# [Records of locating words and elements]
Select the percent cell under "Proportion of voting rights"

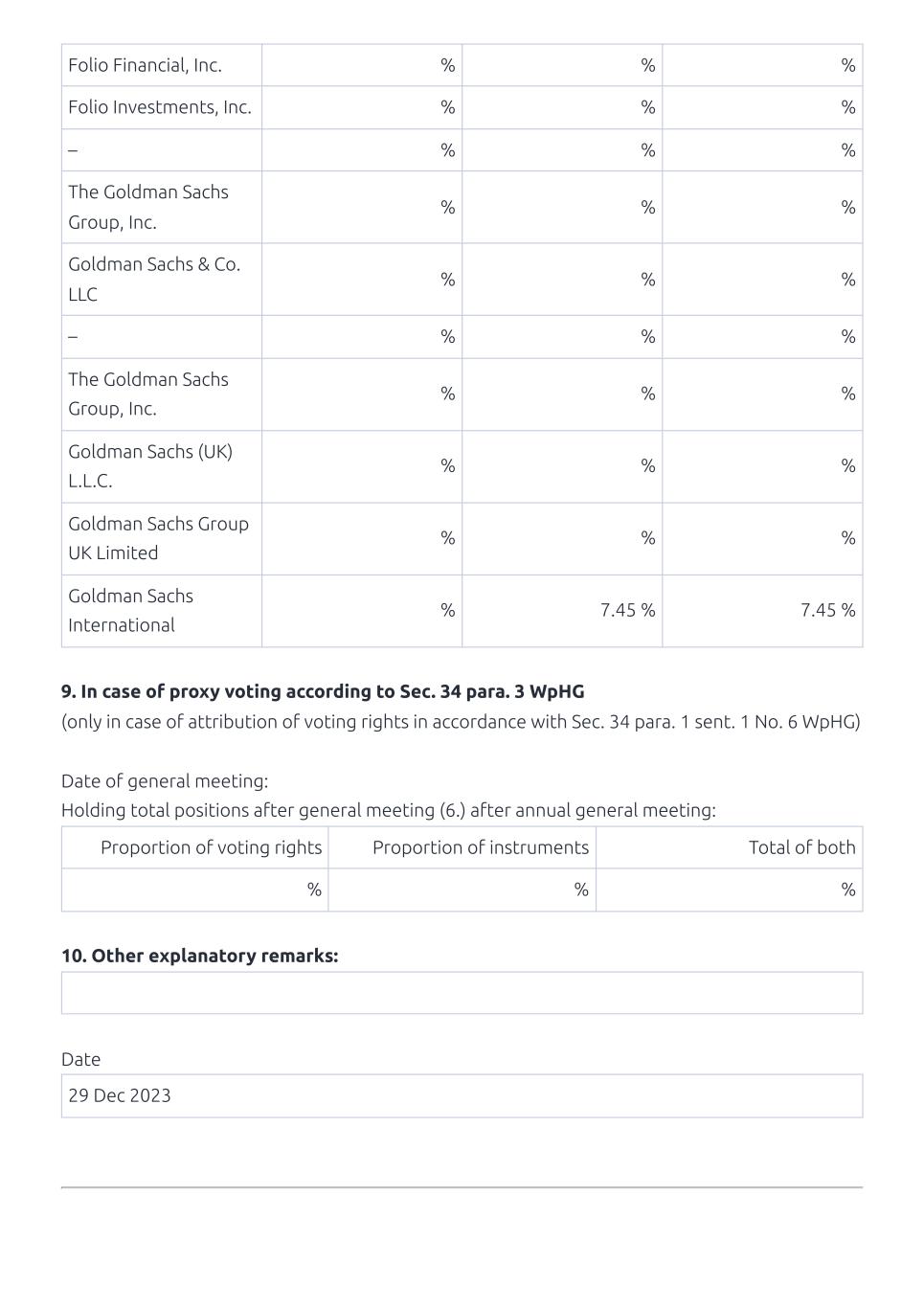coord(195,890)
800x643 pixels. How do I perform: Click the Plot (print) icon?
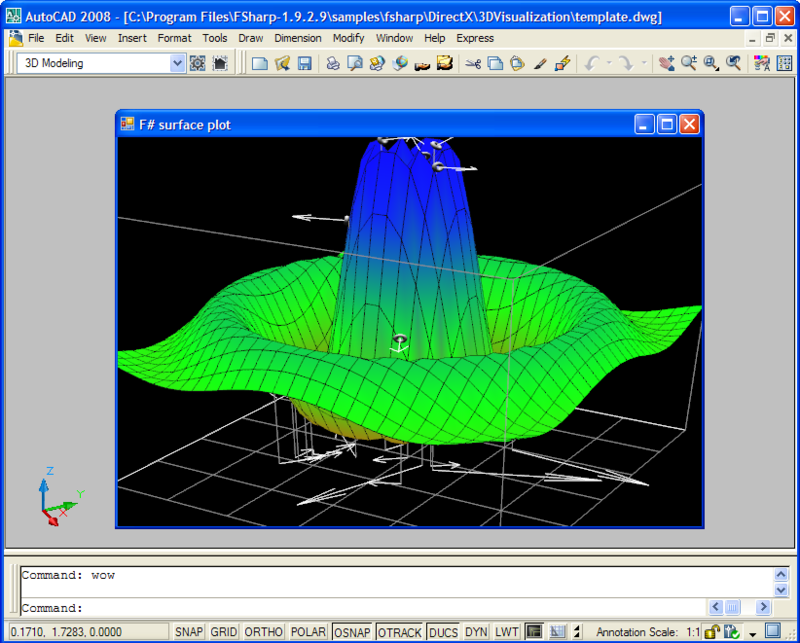pos(332,63)
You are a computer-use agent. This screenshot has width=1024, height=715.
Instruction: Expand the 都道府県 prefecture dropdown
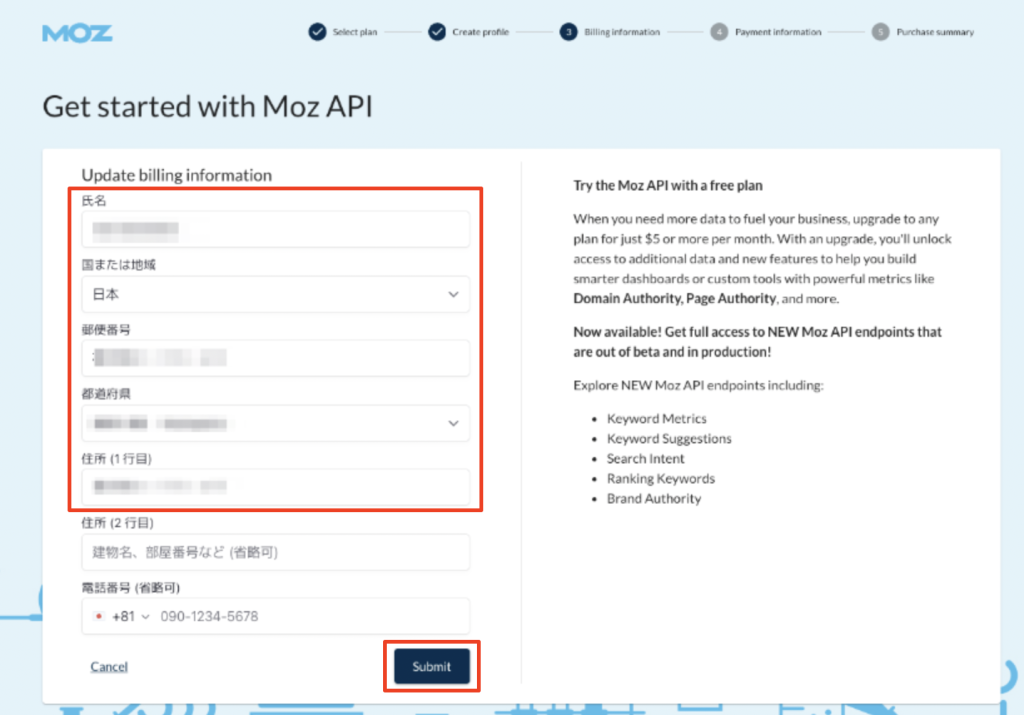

# [Problem requirements]
Can you format the listing above as a JSON list of strings, one string per line, with blank lines and the pictures left out?

# [Expected answer]
[
  "Select the percent cell under \"Proportion of voting rights\"",
  "coord(195,890)",
  "800x643 pixels. How do I perform: Click the Plot (print) icon?",
  "pos(332,63)",
  "You are a computer-use agent. This screenshot has width=1024, height=715.",
  "Instruction: Expand the 都道府県 prefecture dropdown"
]